When Rupert Murdoch came out ‘very shaken’ with his apology for hacking the telephone of a missing teen, many were sceptical of the News Corp leader’s crocodile tears. We had reason to be sceptical. According to insiders at News International, this editorial from today’s Wall Street Journal is more representative of Murdoch’s true feeling about the scandal. Rupert Murdoch: shaken not stirred.
Full of arrogance and grandiose self pity the editorial shows little remorse, throwing the spotlight on BBC and Guardian for reporting on the story with such precision. It’s a masterpiece of clueless self indulgence and lack of self awareness, laying the blame at the feet of liberals.
What strikes me as odd in these defences from WSJ and Fox News is that nowhere do these people take responsibility for their actions. In the place of true apologies is a haughty defiance so identified with the far right and in the States, the Republican and tea parties. The editorial is the perfect whine, so emblemic of a company – and ideology – run for one reason, that is to make money, no matter what it takes. Being fair is a luxury. There is even less wiggle room for balance.
UPDATE: As usual, John Cole sums it up nicely.
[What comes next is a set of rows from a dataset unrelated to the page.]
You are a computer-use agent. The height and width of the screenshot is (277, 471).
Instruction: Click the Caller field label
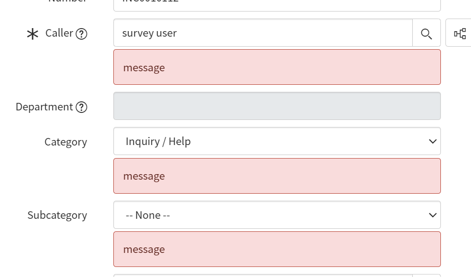[59, 33]
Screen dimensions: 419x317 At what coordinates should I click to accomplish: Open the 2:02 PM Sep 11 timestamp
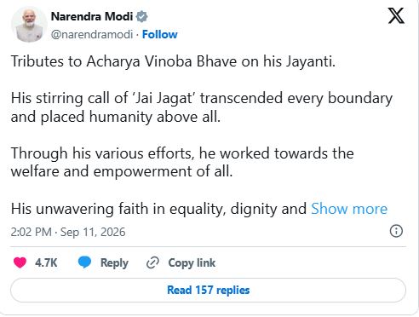[68, 232]
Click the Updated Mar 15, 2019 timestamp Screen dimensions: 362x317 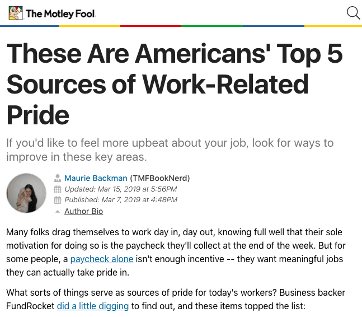tap(121, 189)
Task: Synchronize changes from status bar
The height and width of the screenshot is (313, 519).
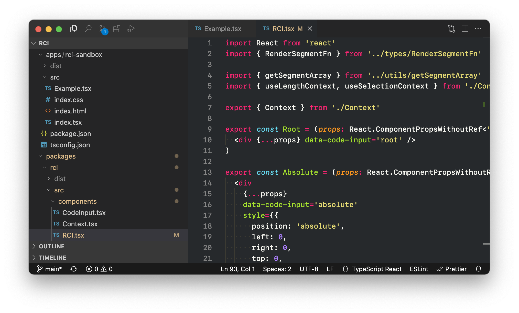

In related news, someone had better call the waahmbulance for the WSJ, because their latest editorial sounds like a teenage girl’s Facebook status update:
We also trust that readers can see through the commercial and ideological motives of our competitor-critics. The Schadenfreude is so thick you can’t cut it with a chainsaw. Especially redolent are lectures about journalistic standards from publications that give Julian Assange and WikiLeaks their moral imprimatur. They want their readers to believe, based on no evidence, that the tabloid excesses of one publication somehow tarnish thousands of other News Corp. journalists across the world.